▶ _Assignment_:
Repeat the listing below in full.

▶ _Records supplied_:
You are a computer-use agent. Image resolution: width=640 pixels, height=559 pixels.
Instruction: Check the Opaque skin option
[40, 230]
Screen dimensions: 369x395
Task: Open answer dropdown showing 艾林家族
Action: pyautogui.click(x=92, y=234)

▶ _Response to the task_:
You are a computer-use agent. Image resolution: width=640 pixels, height=559 pixels.
Instruction: Check the Opaque skin option
[40, 230]
Screen dimensions: 369x395
Task: Open answer dropdown showing 艾林家族
Action: pyautogui.click(x=92, y=234)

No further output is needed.